### What is needed
Rewrite the records from the line with "Locate an element on the screen." through the line with "Describe the element at coordinates (783, 200)", replacing "screenshot" with "image" and changing nothing else. Leave the pictures out.
[begin Provided entries]
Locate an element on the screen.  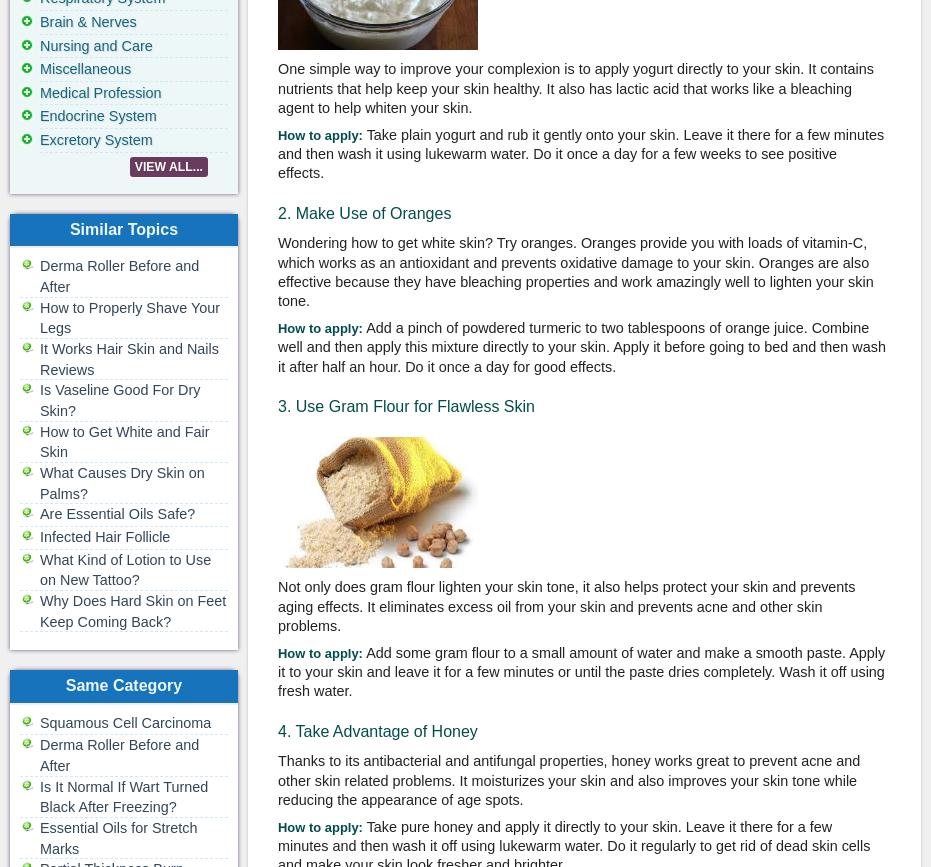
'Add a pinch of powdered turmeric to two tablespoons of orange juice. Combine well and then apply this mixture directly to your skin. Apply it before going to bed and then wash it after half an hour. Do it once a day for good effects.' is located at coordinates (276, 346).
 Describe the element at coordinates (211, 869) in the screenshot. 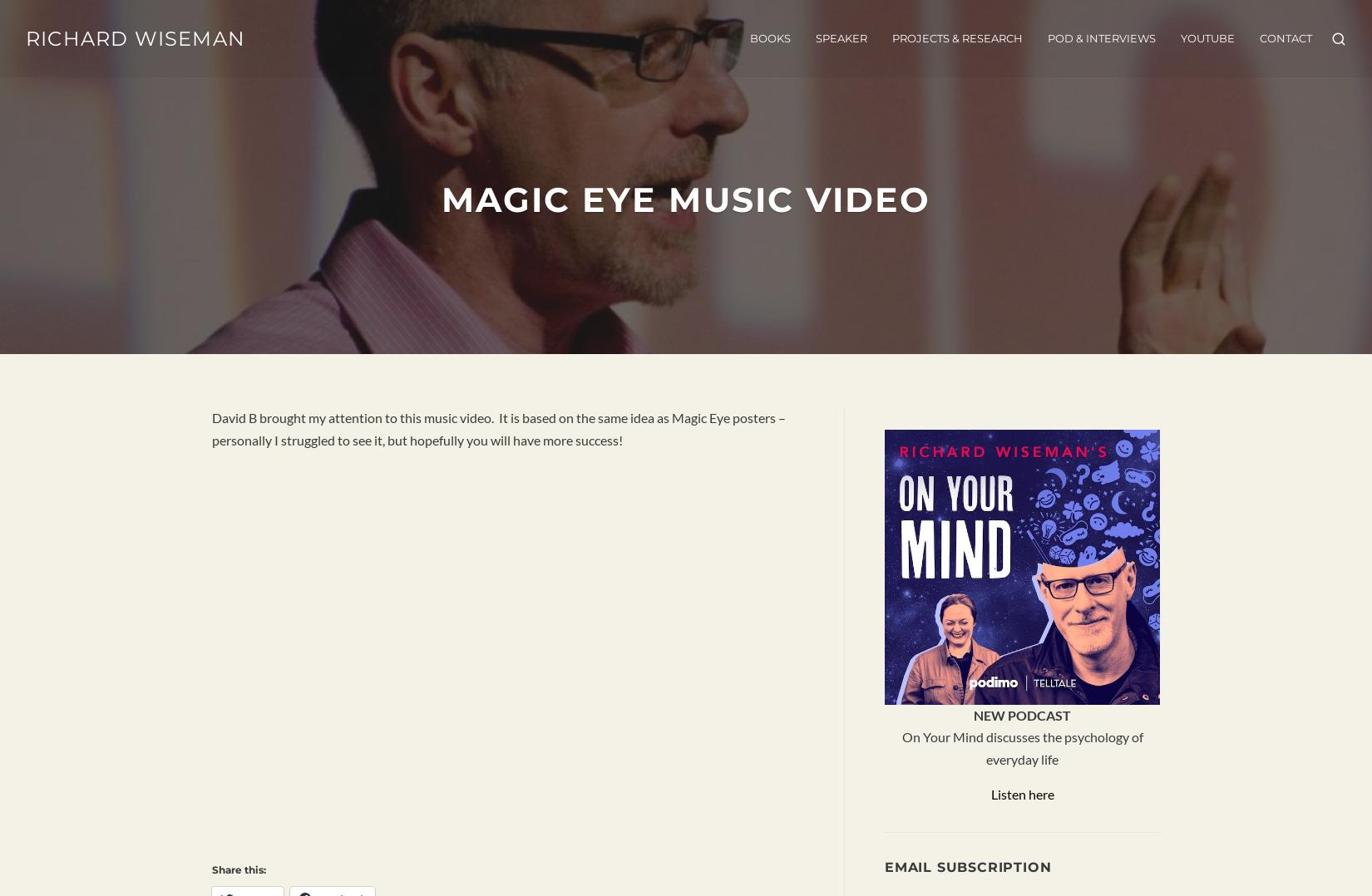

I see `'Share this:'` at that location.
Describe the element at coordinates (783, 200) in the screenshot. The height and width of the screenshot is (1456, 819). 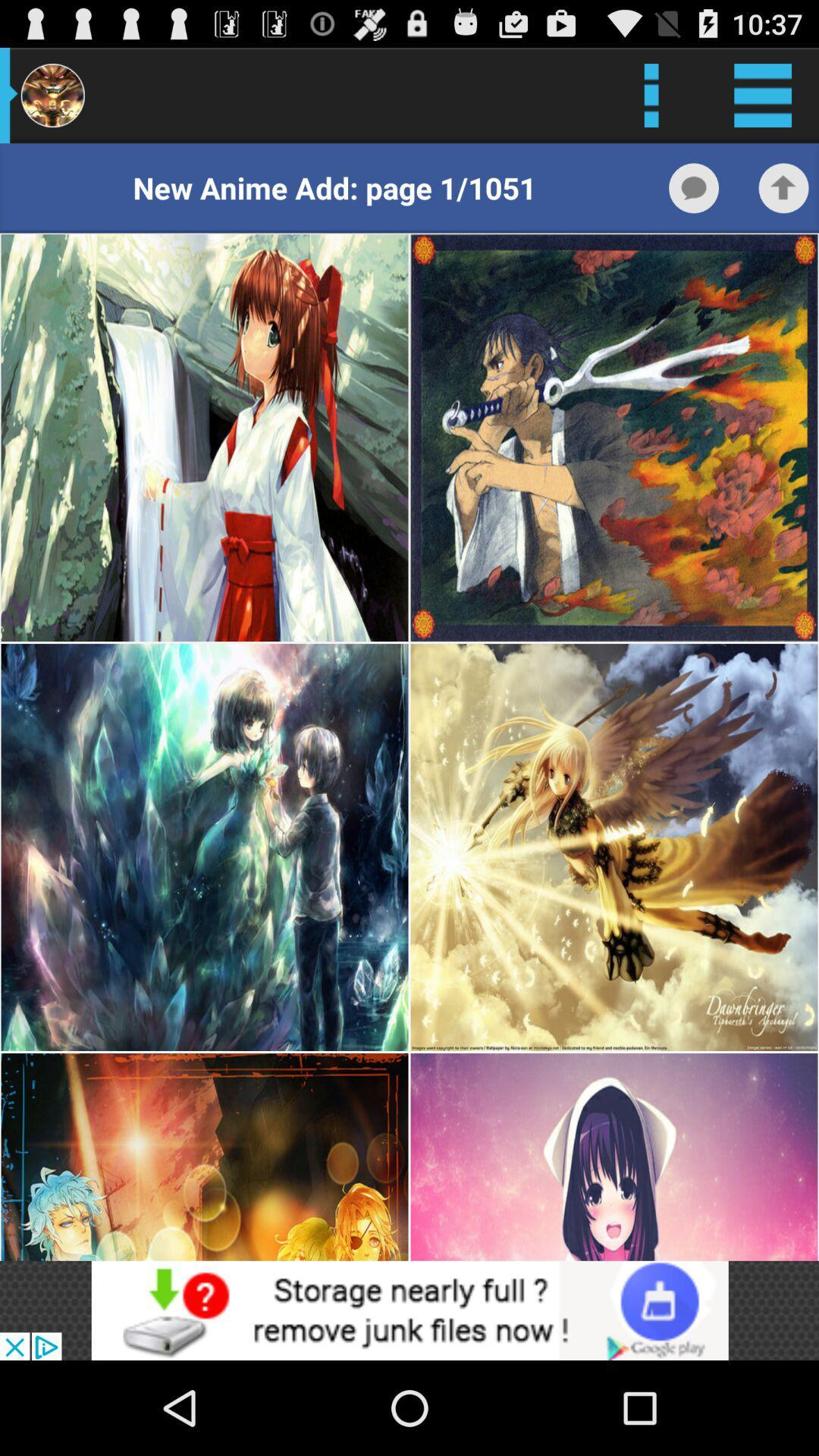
[end Provided entries]
[begin Provided entries]
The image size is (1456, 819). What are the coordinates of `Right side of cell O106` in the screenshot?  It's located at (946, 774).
[end Provided entries]
### Result
Locate an element on the screen.  
'Add a pinch of powdered turmeric to two tablespoons of orange juice. Combine well and then apply this mixture directly to your skin. Apply it before going to bed and then wash it after half an hour. Do it once a day for good effects.' is located at coordinates (276, 346).
 Describe the element at coordinates (211, 869) in the image. 

I see `'Share this:'` at that location.
Describe the element at coordinates (783, 200) in the image. The height and width of the image is (1456, 819). 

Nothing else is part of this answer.